A) $\dfrac{{{{10}^{ - 19}}}}{{{\mu _0}}}$
B) ${10^{ - 19}}{\mu _0}$
C) $2 \times {10^{ - 10}}{\mu _0}$
D) $\dfrac{{2 \times {{10}^{ - 10}}}}{{{\mu _0}}}$

Answer 1

The magnetic field at the centre of a current-carrying circular loop circle is known to be proportional to the current in the loop and inversely proportional to the radius of the loop. The helium nucleus has a charge of two protons. The motion of a charge produces an electric current.

Formulas used:
-The current produced by the motion of a charge is given by, $I = \dfrac{q}{t}$ where $q$ is the moving charge and $t$ is the interval of time.
-The magnetic field at the centre of a current-carrying circular loop is given by, $B = \dfrac{{{\mu _0}I}}{{2r}}$ where ${\mu _0}$ is the permeability of free space, $I$ is the current in the loop and $r$ is the radius of the loop.

Complete step by step solution:
Step 1: Sketch a figure depicting the problem at hand.

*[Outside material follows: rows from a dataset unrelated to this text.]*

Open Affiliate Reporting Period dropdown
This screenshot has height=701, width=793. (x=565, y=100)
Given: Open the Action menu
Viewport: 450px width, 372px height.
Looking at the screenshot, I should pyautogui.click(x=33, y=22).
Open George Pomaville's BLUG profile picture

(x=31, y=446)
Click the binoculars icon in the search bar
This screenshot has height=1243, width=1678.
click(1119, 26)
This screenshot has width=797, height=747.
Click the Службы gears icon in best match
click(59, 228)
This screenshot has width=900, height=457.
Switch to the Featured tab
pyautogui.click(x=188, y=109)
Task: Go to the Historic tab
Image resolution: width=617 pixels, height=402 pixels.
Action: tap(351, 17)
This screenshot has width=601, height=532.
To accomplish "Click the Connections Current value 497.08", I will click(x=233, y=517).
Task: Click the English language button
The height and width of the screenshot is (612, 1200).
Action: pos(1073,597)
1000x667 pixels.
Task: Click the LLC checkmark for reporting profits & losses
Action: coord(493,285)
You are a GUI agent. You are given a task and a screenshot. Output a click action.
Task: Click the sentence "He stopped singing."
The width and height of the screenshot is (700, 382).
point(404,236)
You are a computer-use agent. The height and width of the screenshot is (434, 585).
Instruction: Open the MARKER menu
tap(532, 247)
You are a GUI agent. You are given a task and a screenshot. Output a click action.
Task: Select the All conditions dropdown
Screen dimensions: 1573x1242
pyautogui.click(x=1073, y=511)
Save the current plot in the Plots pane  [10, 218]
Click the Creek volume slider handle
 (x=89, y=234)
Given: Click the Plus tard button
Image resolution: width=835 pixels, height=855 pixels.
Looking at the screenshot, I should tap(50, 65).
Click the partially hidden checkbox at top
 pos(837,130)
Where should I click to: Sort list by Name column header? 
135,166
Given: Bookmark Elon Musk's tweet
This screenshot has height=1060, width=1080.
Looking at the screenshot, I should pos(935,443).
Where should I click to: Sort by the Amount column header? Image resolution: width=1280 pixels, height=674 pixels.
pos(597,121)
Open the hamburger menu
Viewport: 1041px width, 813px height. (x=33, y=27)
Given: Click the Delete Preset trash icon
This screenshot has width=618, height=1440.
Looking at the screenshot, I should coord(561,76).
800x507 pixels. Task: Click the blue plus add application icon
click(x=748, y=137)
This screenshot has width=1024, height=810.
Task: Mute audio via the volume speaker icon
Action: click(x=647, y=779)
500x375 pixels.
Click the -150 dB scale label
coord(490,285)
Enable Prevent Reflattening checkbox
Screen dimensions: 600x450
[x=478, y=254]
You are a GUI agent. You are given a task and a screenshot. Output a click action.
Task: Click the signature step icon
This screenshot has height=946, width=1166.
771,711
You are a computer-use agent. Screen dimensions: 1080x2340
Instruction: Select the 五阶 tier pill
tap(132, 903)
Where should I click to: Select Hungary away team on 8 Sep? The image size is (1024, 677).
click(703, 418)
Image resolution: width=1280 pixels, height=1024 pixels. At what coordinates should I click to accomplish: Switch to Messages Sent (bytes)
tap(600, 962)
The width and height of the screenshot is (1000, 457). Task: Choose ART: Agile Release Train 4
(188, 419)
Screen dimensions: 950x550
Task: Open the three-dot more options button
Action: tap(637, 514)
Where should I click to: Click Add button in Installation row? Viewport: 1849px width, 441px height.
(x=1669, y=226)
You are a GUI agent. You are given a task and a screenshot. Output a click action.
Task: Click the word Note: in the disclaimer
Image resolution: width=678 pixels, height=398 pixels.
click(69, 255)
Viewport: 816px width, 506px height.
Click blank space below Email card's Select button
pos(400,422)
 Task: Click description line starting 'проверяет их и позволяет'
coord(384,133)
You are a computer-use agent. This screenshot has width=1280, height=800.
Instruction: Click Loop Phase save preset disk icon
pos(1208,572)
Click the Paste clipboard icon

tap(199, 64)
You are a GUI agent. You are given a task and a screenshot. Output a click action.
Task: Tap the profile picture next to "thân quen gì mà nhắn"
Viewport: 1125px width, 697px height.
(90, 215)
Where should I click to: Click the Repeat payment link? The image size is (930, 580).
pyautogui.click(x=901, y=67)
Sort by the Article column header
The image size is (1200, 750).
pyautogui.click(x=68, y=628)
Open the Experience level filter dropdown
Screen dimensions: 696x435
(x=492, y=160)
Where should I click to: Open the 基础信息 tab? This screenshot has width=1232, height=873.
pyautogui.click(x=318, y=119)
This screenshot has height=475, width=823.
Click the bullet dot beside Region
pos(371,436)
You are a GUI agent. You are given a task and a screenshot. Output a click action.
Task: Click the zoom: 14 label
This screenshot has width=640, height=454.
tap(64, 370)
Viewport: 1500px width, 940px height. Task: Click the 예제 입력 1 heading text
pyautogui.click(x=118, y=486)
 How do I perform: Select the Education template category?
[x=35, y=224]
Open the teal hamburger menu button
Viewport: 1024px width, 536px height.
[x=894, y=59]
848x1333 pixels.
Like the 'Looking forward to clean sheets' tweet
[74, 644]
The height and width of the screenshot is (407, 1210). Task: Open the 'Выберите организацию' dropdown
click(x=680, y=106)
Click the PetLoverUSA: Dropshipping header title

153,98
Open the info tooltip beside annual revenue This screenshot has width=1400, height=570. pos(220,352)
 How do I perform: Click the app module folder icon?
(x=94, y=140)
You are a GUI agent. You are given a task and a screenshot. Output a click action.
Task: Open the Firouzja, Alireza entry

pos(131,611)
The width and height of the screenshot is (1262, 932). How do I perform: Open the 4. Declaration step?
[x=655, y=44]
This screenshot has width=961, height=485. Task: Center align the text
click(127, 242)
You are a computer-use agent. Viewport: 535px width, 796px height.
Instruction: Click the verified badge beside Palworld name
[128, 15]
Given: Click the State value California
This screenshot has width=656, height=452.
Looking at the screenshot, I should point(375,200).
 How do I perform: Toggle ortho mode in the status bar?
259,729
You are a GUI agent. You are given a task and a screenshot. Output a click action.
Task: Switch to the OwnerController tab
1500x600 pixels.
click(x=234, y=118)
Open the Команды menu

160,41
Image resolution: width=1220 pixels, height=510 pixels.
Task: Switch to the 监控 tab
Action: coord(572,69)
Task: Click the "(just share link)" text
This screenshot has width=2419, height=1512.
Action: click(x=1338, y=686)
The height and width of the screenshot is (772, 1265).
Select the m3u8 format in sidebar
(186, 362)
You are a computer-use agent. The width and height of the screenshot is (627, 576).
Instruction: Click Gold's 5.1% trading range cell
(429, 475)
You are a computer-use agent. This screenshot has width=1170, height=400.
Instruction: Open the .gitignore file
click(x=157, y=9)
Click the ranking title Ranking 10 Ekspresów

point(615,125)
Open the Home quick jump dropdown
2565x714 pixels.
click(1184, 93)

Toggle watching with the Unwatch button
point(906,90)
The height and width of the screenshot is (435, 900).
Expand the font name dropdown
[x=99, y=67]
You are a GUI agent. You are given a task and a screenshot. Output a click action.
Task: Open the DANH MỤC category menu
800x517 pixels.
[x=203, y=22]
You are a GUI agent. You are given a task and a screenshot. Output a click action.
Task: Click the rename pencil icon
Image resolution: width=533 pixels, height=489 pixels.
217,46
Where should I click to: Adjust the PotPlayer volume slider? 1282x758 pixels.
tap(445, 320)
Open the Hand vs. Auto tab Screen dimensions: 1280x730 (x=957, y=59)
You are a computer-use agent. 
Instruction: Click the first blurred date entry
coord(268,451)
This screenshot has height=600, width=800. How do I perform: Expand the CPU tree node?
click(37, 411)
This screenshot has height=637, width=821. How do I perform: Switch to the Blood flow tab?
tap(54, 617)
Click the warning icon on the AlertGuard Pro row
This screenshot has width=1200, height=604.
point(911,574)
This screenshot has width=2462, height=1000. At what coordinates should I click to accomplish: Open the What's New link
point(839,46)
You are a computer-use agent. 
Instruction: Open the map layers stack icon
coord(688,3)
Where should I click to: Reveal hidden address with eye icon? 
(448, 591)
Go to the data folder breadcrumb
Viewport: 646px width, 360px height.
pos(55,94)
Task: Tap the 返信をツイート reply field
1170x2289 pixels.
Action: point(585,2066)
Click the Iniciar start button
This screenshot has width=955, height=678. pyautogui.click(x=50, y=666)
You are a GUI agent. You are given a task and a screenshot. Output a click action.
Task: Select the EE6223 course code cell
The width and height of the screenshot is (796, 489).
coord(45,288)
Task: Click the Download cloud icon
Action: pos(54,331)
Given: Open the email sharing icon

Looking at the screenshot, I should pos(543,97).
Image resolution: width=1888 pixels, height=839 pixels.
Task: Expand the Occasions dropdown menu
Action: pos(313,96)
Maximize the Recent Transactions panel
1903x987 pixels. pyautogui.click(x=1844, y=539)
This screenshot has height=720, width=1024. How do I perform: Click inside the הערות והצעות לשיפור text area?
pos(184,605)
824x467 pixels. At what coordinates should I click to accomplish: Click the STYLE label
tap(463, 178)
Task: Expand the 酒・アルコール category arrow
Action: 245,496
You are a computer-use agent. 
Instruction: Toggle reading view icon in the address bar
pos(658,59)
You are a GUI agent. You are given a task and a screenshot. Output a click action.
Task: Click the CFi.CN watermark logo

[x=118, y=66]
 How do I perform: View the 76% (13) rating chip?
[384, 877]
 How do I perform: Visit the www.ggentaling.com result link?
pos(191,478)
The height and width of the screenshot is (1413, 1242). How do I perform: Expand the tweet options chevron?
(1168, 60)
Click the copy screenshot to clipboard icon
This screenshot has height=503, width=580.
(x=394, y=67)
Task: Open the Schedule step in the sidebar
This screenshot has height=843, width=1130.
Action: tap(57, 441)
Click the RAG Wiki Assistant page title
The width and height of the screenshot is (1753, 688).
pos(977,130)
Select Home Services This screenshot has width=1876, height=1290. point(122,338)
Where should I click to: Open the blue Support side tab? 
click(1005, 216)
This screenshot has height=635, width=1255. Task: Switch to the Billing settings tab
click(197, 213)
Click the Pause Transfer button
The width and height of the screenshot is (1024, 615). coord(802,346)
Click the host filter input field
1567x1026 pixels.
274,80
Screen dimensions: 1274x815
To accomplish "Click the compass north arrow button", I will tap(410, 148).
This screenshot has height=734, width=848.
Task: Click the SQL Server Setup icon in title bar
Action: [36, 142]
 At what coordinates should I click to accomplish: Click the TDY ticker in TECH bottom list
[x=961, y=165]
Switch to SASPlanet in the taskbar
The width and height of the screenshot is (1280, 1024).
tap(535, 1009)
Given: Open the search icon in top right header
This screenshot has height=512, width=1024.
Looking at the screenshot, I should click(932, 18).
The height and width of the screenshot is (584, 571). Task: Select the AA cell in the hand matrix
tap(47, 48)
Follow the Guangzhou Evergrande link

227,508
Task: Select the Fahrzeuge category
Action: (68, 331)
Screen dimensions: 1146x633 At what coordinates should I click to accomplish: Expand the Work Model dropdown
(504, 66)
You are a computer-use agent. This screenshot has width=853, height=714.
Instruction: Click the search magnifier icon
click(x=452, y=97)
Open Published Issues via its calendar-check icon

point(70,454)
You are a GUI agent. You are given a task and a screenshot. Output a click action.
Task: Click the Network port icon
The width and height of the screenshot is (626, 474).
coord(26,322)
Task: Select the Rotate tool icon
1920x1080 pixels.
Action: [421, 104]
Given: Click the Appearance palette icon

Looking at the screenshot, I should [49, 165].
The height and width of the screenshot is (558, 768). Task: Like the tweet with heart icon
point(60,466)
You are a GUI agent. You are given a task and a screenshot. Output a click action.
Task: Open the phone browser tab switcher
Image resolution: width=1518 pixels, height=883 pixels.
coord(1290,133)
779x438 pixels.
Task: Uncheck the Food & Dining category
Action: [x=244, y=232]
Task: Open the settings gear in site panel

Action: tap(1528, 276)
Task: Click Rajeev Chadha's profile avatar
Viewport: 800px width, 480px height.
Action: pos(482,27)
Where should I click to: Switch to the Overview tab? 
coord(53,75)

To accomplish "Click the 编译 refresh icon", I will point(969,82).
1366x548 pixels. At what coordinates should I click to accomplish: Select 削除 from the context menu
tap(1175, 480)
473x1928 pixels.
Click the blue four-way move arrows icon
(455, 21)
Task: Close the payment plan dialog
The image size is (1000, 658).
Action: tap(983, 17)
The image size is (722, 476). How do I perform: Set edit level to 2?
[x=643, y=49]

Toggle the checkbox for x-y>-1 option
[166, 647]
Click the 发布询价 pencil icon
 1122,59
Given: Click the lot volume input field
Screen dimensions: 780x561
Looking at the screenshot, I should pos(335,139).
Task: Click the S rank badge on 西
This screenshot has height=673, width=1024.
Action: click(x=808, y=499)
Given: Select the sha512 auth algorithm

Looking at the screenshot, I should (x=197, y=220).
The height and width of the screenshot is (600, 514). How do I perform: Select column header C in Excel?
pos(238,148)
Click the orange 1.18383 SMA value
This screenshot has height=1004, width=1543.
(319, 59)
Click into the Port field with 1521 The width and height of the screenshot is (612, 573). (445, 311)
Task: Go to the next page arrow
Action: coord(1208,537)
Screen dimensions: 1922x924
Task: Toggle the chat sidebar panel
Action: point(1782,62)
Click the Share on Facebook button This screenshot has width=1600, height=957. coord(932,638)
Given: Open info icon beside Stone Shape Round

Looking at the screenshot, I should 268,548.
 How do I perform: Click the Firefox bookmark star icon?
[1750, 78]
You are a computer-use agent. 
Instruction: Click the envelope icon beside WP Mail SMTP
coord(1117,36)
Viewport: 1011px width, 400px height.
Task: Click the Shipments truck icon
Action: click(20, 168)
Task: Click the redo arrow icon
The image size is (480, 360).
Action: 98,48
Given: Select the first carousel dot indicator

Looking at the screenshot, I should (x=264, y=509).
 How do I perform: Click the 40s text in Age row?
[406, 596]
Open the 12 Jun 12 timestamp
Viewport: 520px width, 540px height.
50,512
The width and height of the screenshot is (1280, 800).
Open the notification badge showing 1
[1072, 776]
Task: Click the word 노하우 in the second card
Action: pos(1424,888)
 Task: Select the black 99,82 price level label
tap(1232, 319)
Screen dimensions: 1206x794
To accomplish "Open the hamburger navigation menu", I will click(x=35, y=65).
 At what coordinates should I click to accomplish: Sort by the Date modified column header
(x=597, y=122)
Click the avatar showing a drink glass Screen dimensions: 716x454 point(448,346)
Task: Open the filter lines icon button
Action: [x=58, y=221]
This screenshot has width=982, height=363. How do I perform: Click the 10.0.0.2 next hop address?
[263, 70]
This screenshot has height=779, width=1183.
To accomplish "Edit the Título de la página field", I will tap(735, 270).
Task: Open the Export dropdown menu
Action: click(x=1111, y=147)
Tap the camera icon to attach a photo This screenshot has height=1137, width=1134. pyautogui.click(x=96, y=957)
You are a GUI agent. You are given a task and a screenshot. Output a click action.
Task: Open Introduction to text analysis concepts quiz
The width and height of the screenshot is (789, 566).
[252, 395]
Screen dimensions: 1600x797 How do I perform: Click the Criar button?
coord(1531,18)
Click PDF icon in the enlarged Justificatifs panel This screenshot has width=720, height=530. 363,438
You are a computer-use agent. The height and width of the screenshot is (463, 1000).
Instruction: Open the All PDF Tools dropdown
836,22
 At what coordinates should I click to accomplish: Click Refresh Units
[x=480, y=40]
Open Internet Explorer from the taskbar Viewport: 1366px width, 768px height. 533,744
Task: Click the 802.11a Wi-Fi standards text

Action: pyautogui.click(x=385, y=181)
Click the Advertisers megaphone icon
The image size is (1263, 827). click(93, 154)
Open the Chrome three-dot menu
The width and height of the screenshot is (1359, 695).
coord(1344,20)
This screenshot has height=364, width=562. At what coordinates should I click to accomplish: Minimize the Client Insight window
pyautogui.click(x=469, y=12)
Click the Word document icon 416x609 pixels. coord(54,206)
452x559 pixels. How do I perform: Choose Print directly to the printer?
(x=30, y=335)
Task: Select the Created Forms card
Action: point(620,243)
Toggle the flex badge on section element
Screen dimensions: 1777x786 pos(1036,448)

The circle described by the rotation of the helium nucleus can be considered as a current-carrying circular loop.
The radius of the circle is given to be $r = 0 \cdot 8{\text{m}}$ .
The time taken for a full rotation is given to be $t = 2{\text{s}}$ .
Step 2: Obtain the current generated due to the rotation of the helium nucleus.
Since the helium nucleus has a charge $q = 2e$ ( $e$ is the charge of a proton), its motion along a circle will generate a current.
This current can be expressed as $I = \dfrac{{2e}}{t}$ --------- (1)
Substituting for $e = 1 \cdot 6 \times {10^{ - 19}}{\text{C}}$ and $t = 2{\text{s}}$ in equation (1) we get, $I = \dfrac{{2 \times 1 \cdot 6 \times {{10}^{ - 19}}}}{2} = 1 \cdot 6 \times {10^{ - 19}}{\text{A}}$
Thus the current in the circular loop is obtained to be $I = 1 \cdot 6 \times {10^{ - 19}}{\text{A}}$ .
Step 3: Express the magnetic field present at the centre of the circle described by the helium nucleus.
Since the circle around which the helium nucleus rotates is considered as a current-carrying circular loop, the magnetic field at the centre of this circle can be expressed as $B = \dfrac{{{\mu _0}I}}{{2r}}$ ------- (2) where ${\mu _0}$ is the permeability of free space.
Substituting for $I = 1 \cdot 6 \times {10^{ - 19}}{\text{A}}$ and $r = 0 \cdot 8{\text{m}}$ in equation (2) we get, $B = \dfrac{{{\mu _0} \times 1 \cdot 6 \times {{10}^{ - 19}}}}{{2 \times 0 \cdot 8}} = \dfrac{{{\mu _0} \times 1 \cdot 6 \times {{10}^{ - 19}}}}{{1 \cdot 6}} = {\mu _0} \times {10^{ - 19}}{\text{T}}$
$\therefore$ the magnetic field at the centre is obtained to be ${10^{ - 19}}{\mu _0}{\text{T}}$ .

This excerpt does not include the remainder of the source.